Tiga hari kemudian, Gubernur Sumatra, Teuku M. Hasan beserta asistennya, Xarim M.S yang merupakan eks Digulis, mencopot Residen Aceh Teuku Nyak Arif dan Bupati Pidie Teuku Cut Hasan dari jabatannya karena dianggap tidak dapat menjaga keamanan.
Pasca Perang
Pada 10 Desember 1945, Teuku Daud Cumbok mengundang seluruh uleebalang dari tiga daerah di Pidie untuk melakukan pertemuan di rumah Teuku Laksamana Umar. Mereka sepakat untuk membentuk laskar baru yang lebih terstruktur dengan nama Barisan Penjaga Keamanan (BPK). Laskar ini terdiri dari Barisan Cap Bintang, Cap Soeh, dan Cap Tombak dengan markas yang berpusat di Lam Meulo.
Mengutip kembali T. Hajriansyach (2019), pada 16 Desember 1945, laskar BPK memulai aksinya dengan menembaki kampung-kampung di sekitar Lueng Putu dan Metareum yang merupakan tempat pemusatan pasukan PRI. Selain itu, mereka membakar Sekolah Agama dan kantor kehakiman.

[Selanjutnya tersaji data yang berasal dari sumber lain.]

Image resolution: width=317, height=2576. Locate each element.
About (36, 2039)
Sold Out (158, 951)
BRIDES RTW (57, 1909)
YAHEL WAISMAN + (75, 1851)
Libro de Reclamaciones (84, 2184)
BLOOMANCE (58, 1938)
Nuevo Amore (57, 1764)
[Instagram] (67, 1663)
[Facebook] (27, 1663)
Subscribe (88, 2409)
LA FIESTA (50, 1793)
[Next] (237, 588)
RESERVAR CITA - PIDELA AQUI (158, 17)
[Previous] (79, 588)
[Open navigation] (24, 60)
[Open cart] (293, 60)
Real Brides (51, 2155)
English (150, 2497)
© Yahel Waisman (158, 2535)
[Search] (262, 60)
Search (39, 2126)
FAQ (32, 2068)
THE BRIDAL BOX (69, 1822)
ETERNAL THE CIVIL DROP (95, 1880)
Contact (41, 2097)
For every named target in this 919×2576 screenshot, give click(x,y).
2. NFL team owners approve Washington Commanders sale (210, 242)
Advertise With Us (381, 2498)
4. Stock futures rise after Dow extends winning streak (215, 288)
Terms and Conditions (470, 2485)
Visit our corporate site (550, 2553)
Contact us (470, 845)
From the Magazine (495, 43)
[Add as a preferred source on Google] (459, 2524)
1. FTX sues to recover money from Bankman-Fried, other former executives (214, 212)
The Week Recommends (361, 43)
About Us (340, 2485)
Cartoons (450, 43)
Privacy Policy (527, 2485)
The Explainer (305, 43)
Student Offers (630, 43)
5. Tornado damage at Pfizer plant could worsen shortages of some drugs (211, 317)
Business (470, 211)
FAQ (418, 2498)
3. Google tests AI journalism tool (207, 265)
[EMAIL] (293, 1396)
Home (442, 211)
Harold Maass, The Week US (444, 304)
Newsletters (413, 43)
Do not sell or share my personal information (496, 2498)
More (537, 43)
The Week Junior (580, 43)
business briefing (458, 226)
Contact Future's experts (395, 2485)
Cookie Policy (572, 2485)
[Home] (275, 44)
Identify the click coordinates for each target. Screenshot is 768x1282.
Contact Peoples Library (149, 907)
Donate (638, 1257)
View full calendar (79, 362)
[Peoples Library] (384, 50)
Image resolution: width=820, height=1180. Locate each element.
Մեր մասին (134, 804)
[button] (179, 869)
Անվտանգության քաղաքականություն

Untuk meredam pergerakan BPK, pemerintah membentuk Markas Besar Rakyat Umum (MBRU). Pasukan ini segera mengepung markas BPK di Lam Meulo pada 25 Desember 1945.
Sebaliknya, BPK melancarkan serangan besar-besaran terhadap pusat PRI di Metareum. Pemerintah Daerah Aceh menuntut BPK untuk menyerahkan seluruh senjatanya sebelum tanggal 10 Januari 1946. Merasa merugikan, Teuku Daud Cumbok mengabaikan ultimatum tersebut.
Pada 16 Januari 1946, Teuku Daud Cumbok akhirnya ditangkap di kakiGunung Seulawah dan dieksekusi di Sanggeu, kabupaten Pidie. Penangkapan tersebut menjadi tanda berakhirnya Perang Cumbok.
Meski begitu, situasi panas di Aceh tak kunjung reda. Gerakan baru muncul sebagai dampak dari Perang Cumbok, Aceh memasuki revolusi sosial, yang dikenal dengan gerakan “menghancurkan sisa-sisa uleebalang” yang berlangsung hingga 16 Maret 1946.
Meski tidak semua uleebalang menyetujui dan terlibat dalam gerakan Teuku Daud Cumbok, mereka tetap menjadi sasaran penangkapan dan amukan massa. Lebih lanjut, massa menuntut pemerintah untuk mencopot jabatan para uleebalang yang masih duduk di pemerintahan daerah dan dilakukan penahanan.
Mengutip Cut Zahrina dalam artikel “Peristiwa Cumbok”, sejak akhir 1945 hingga Maret 1946, peristiwa ini kurang lebih menimbulkan 3.000 korban jiwa.